Johanna Sichel

Johanna Sichel (* 5. April 1879 in Mainz; † Datum und Todesort unbekannt) war eine deutsche Lehrerin. Sie wurde aufgrund der nationalsozialistischen Rassenpolitik angesichts ihrer jüdischen Abstammung im Zuge der Arisierungsmaßnahmen in Mainz aus dem Schuldienst entlassen. Trotz ihrer frühen Konversion zum katholischen Glauben galt sie im NS-Staat als Volljüdin und wurde im März 1942 in das jüdische Ghetto und Durchgangslager nach Piaski in Polen deportiert. Ihre frühere Schülerin, Annette „Netti“ Reiling alias Anna Seghers, setzte ihr in einem ihrer bekanntesten Werke, Der Ausflug der toten Mädchen, ein literarisches Denkmal.[1]
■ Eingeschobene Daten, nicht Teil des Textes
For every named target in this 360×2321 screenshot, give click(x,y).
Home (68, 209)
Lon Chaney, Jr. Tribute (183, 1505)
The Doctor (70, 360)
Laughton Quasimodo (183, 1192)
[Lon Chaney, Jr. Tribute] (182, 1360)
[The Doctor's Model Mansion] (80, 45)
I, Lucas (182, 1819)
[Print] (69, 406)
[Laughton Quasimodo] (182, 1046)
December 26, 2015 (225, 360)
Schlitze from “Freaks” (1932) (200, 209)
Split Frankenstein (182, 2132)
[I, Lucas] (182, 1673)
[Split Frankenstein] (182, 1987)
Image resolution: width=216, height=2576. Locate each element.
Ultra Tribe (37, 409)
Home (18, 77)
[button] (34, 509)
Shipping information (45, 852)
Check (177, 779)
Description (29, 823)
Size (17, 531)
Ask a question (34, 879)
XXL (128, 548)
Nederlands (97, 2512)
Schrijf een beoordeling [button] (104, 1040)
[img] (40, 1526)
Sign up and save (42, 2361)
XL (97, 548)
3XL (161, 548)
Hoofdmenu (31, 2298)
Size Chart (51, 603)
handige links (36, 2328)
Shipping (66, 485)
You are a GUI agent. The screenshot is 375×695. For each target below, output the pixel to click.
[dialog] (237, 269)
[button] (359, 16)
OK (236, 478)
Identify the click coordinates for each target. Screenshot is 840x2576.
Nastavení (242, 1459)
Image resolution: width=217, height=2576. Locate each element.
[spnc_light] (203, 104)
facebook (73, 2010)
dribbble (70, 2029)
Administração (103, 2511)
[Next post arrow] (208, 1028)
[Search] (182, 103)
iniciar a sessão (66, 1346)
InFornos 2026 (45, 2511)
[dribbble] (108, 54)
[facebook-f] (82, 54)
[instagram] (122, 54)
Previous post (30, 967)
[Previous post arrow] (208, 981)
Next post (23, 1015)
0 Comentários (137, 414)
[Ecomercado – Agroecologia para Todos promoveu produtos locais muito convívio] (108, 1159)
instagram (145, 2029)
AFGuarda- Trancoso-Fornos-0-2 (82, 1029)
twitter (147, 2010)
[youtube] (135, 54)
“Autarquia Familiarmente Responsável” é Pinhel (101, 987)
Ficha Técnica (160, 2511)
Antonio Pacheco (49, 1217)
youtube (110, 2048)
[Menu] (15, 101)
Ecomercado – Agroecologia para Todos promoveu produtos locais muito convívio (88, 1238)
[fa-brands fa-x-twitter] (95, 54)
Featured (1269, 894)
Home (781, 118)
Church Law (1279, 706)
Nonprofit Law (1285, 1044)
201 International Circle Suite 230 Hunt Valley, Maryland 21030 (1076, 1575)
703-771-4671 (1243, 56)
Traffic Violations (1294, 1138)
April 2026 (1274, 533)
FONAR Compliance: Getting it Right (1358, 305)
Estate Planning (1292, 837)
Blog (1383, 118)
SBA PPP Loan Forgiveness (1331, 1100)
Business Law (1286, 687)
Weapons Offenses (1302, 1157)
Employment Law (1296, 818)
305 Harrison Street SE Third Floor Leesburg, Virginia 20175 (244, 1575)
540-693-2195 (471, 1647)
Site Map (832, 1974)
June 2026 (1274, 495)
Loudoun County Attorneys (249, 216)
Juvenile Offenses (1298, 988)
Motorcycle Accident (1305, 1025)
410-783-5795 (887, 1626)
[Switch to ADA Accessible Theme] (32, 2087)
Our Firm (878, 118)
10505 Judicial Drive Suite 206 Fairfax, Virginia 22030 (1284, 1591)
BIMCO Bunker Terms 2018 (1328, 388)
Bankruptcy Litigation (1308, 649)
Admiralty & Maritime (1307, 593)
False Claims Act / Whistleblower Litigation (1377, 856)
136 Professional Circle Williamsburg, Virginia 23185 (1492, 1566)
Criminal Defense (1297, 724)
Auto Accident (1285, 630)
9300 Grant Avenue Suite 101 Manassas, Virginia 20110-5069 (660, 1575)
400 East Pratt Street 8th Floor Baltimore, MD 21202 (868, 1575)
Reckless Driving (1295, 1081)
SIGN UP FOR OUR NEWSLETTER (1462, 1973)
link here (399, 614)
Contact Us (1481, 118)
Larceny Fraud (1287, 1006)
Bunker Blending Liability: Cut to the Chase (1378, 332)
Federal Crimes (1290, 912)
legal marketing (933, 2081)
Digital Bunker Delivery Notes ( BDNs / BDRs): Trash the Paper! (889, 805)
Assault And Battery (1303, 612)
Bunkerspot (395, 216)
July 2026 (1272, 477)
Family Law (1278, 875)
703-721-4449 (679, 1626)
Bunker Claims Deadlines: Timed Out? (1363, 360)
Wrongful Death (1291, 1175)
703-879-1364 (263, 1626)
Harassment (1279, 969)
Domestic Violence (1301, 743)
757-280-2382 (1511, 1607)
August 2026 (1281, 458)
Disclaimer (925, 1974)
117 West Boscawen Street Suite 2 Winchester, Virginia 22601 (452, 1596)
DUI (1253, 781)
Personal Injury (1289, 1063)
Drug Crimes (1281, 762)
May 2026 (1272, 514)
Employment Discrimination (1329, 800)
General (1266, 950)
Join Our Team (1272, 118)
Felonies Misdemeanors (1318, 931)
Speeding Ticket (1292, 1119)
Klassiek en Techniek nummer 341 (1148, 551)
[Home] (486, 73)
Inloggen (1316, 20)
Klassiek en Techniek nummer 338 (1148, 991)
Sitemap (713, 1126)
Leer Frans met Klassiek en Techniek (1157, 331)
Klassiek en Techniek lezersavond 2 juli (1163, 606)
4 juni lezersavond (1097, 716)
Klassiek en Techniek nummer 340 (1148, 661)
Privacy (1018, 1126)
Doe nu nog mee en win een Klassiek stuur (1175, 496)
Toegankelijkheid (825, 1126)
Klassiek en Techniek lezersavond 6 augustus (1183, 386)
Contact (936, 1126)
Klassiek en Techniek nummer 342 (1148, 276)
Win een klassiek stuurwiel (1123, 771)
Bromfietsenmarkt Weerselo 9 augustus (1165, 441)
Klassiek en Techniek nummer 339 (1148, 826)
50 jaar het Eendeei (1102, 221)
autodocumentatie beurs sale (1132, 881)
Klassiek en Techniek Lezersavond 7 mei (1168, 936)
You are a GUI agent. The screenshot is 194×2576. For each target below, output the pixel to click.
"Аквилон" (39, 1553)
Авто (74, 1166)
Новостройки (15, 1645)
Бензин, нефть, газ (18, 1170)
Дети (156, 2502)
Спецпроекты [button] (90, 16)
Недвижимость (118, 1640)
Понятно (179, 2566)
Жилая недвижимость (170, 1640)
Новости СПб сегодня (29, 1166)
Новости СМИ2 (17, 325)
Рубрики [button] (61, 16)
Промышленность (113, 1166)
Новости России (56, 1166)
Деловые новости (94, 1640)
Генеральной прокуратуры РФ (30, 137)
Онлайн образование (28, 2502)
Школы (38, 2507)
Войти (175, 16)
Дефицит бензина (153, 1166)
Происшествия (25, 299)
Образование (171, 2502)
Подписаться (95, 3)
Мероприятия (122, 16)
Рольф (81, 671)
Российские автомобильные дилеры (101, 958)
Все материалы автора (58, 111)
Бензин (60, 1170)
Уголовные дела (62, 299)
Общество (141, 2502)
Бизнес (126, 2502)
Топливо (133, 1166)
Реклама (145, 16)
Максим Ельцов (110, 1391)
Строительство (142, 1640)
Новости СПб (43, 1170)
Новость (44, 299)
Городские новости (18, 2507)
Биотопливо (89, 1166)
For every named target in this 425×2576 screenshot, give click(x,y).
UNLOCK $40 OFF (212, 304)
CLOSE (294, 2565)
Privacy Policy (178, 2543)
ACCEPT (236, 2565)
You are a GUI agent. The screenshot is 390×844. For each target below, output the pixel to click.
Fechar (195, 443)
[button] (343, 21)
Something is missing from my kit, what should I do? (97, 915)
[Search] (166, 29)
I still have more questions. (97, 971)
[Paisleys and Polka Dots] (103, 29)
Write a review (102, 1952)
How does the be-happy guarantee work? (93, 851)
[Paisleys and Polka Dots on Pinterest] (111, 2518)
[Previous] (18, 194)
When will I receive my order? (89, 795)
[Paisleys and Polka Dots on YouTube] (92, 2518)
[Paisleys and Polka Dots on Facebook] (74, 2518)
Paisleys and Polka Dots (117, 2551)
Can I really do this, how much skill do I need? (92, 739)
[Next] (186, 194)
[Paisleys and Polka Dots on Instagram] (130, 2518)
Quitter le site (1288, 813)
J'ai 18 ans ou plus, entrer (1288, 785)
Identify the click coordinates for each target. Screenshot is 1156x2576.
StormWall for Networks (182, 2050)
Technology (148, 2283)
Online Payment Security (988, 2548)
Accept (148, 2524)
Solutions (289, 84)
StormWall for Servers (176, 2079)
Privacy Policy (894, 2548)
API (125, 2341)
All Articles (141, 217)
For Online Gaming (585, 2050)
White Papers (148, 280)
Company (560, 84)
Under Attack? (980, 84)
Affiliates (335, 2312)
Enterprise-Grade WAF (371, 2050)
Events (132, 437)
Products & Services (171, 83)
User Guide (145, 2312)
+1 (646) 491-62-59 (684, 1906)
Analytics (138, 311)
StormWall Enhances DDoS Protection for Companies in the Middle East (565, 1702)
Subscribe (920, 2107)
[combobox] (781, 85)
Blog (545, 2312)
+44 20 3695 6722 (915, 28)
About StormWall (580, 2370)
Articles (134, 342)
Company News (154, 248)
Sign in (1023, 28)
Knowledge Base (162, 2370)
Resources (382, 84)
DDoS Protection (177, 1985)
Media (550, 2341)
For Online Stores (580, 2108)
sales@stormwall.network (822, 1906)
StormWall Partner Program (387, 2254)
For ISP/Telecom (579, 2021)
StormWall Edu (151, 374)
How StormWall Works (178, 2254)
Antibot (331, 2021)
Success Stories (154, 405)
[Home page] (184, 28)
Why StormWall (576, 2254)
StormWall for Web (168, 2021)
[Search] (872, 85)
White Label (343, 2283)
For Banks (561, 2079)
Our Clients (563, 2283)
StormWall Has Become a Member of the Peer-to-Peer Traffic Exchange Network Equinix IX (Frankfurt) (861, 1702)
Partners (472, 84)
Familie, Jugend und Ausbildung
Johanna Sichel wurde als zwölftes und jüngstes Kind des Kistenfabrikanten und Schreinermeisters Aaron Moses Sichel und seiner Frau Fanny Sichel geborene Bissinger geboren.[2] Die Familie wohnte in der Magarethengasse 10 in der Mainzer Altstadt[3] und in direkter Nachbarschaft zur Synagoge der orthodoxen Israelitischen Religionsgesellschaft. Mit sechs Jahren begann ihre schulische Ausbildung an einer Mädchenschule, dem Institut einer Frau Klein. 1889 wurde in Mainz die Höhere Mädchenschule (heute: Frauenlob-Gymnasium Mainz) gegründet und Johanna Sichel wechselte dorthin. Mit 16 Jahren machte sie hier 1895 ihren Schulabschluss. Da ihr Berufswunsch Lehrerin bereits feststand, besuchte sie im Anschluss für zwei Jahre das Großherzogliche Lehrer-Seminar in Darmstadt. Ihre Abschlussprüfung dort bestand sie mit 18 Jahren an Ostern 1897. Sie hospitierte danach für ein Jahr an ihrer alten Schule, um praktische Schulerfahrungen zu sammeln und ging dann für zwei Jahre nach England um ihre Englischkenntnisse zu verbessern. Nach ihrer Rückkehr im Jahr 1900 erhielt Johanna Sichel allerdings keine Stelle im Schuldienst und arbeitete zwei Jahre im Geschäft ihres Bruders. Nebenbei erteilte sie Privatunterricht.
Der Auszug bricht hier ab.